Cependant, pour bien profiter du jeu il faut être riche et avoir trois amis pour jouer, ce qui n’est pas le cas de tout le monde. Bien que l’on puisse jouer seul, à deux, à trois ou à quatre, il est évident que c’est à quatre que le jeu prend toute son ampleur. Seul, l’aventure et sympathique mais plutôt redondante puisque l’on passe son temps à aller et venir dans les couloirs des donjons. Comme Chrystal Chronicles, Four Swords Adventures a la vocation d’être joué à plusieurs, et bien qu’il soit possible de jouer seul l’aventure fait alors plus office d’entraînement (la plupart des donjons sont prévus pour être joués à quatre, donc si on joue à deux par exemple, on devra faire deux fois la même chose, puisque 2x2=5 car je suis fort en maths).

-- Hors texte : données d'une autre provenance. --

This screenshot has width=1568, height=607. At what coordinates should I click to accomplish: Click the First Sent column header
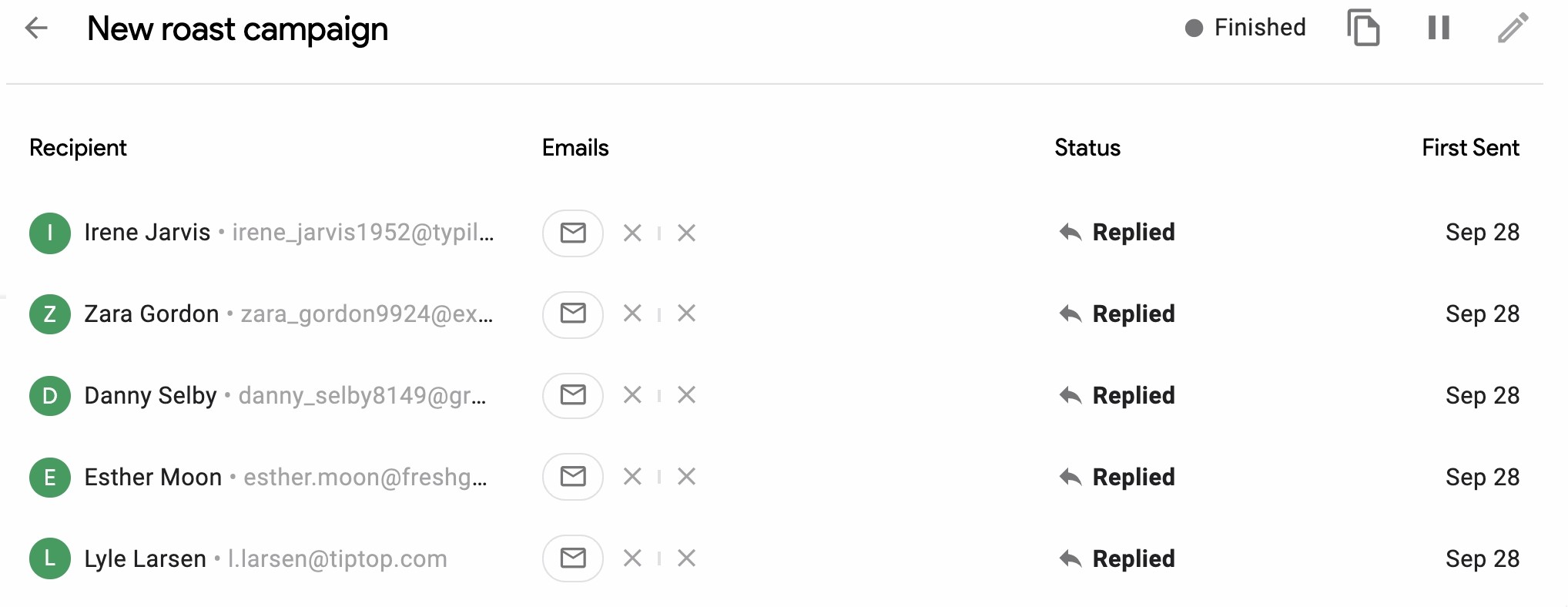point(1469,148)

Le design reprend le mode Four Swords présent sur la cartouche A Link to the Past, qui lui-même reprend le design de Wind Waker. On retrouve donc de mignons petits graphismes qui, loin de faire cracher ses entrailles à la GameCube, sont tout à fait honnêtes, avec un esprit cartoon très marqué. Aucun problème de ralentissement n’est à constater, la console gère à merveille les quatre personnages à l’écran, de même la transition entre le jeu sur la télévision et sur la GameBoy Advance se fait sans accroc (en effet, quand vous rentrez dans une maison ou une grotte, l’affichage switche sur l’écran de la GameBoy). Les musiques sont épiques dans le plus pur esprit Zelda, et les bruitages sympathiques bien qu’un peu répétitifs (comme dans tous les Zelda remarquez), les développeurs ont eu la bonne idée de donner une voix différente à chaque Link. Sinon, le jeu est compatible 60hz et ProLogic II. Hop, c’est cool.

Bref, Four Swords Adventures, c’est du bon, mangez-en. Pour peu que vous ne viviez pas en autarcie et que vous ayez des amis, le jeu vous procurera une bonne tranche de fun, du moins le temps de boucler l’aventure principale (une bonne quinzaine d’heures, sans compter qu’on peut la recommencer à volonté), car le mode Shadow Battle s’avère finalement peu intéressant (le concept du deathmatch s’adapte mal à Zelda). Dommage cependant que le mode Navi Trackers ait été amputé de la version Japonaise, à cause paraît-il de difficultés d’adaptation du système vocal.

Au final, je ne que vous conseiller d’acheter ce jeu (acheter !), car tel un Mario Kart, pour 50€ (avec en cadeau bonux un câble link) vous en aurez pour votre argent. Four Swords Adventures est une valeur sure sur GameCube, un jeu sur lequel on revient avec plaisir et sans aucune lassitude.